By Oh Boon Ping - June 21, 2006
The
Business Times
STEEL stockist HG Metal looks set to post stronger results in the second half of FY2006, thanks to rising steel prices.
Since March this year, prices of steel have risen from over US$400 per tonne to the current US$600 per tonne and the uptrend may continue, fuelled by strong demand for steel products.
Given that the company's second half started in April 2006, this suggests that its 2H06 performance may better the results of its first six months.
For the half-year ended March 31, the stockist reported a 57 per cent plunge in net earnings to $4.5 million due to weaker steel prices in the first half of FY06.
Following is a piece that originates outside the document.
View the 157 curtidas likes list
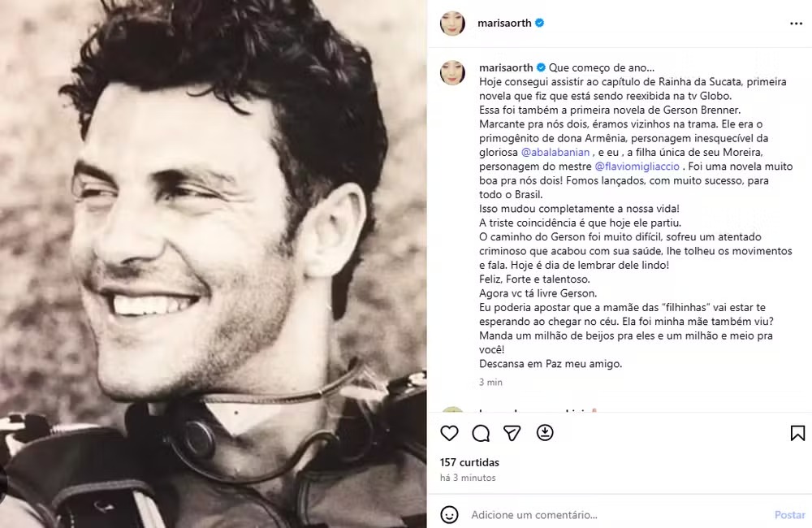This screenshot has height=528, width=812. [469, 462]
HG Metal had also said that it was upbeat about the outlook in the second half due to the 'strong demand for our steel products and stabilised prices driven by the Chinese authorities' encouragement of the merger of small plants and shutting down of unprofitable plants'.
When asked about the improved margins in the current half-year, however, the company declined to comment.
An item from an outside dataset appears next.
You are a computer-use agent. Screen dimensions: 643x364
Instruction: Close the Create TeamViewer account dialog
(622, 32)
Nevertheless, CIMB-GK Research analyst Jacky Lee told BT that 'we expect HG Metal's 2H06 gross margin to be better than 1H06 due to strong demand from the shipbuilding, offshore and marine industries'.
'The firm steel prices and continued weakness in the US dollar against the Singapore dollar also bode well for the company,' he added.
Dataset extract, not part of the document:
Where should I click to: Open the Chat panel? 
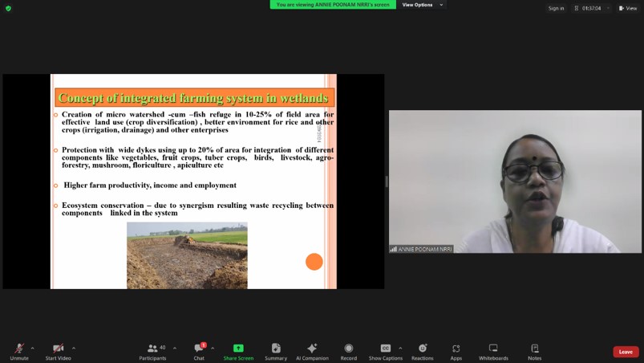(199, 350)
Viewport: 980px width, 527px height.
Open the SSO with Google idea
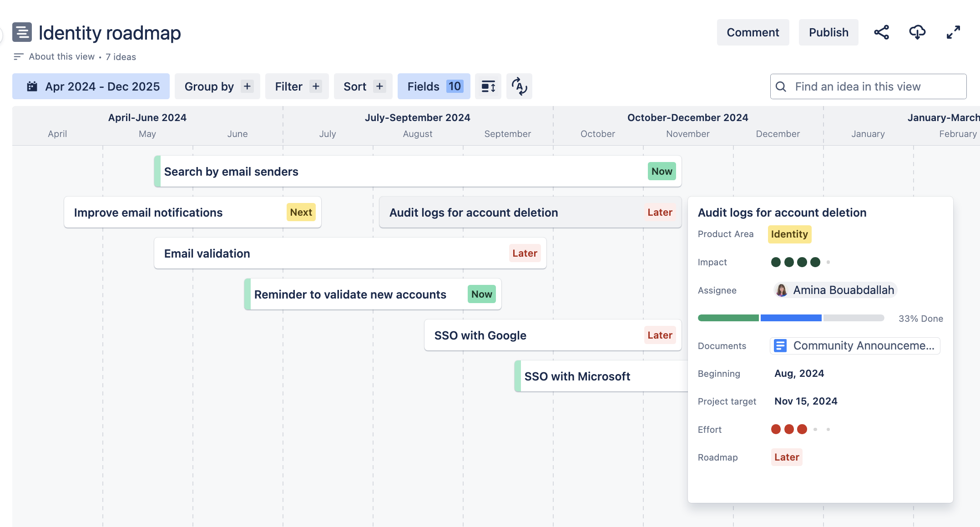pyautogui.click(x=553, y=335)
In an earlier report, CIMB-GK says the cut in China's tax rebate for steel exports from 11 per cent to 5 per cent 'should reduce the outflow of steel from China'. It adds: 'As such, we believe that steel prices will remain firm in the near term.'
Across the region, HG Metal sees healthy demand for steel products coming from sectors such as the shipbuilding industry. In addition, a boom in the local construction industry is also expected to be fuelled by work orders from the integrated resorts and the rejuvenation of the Orchard Road shopping belt.
The company has also set up a plant for the sandblasting of steel plates. Commencing operations next month, it is expected to contribute some $2 million in sales during the first year.
Going forward, there are also plans to grow its manufacturing business to eventually contribute half of its total turnover from the current 10 per cent.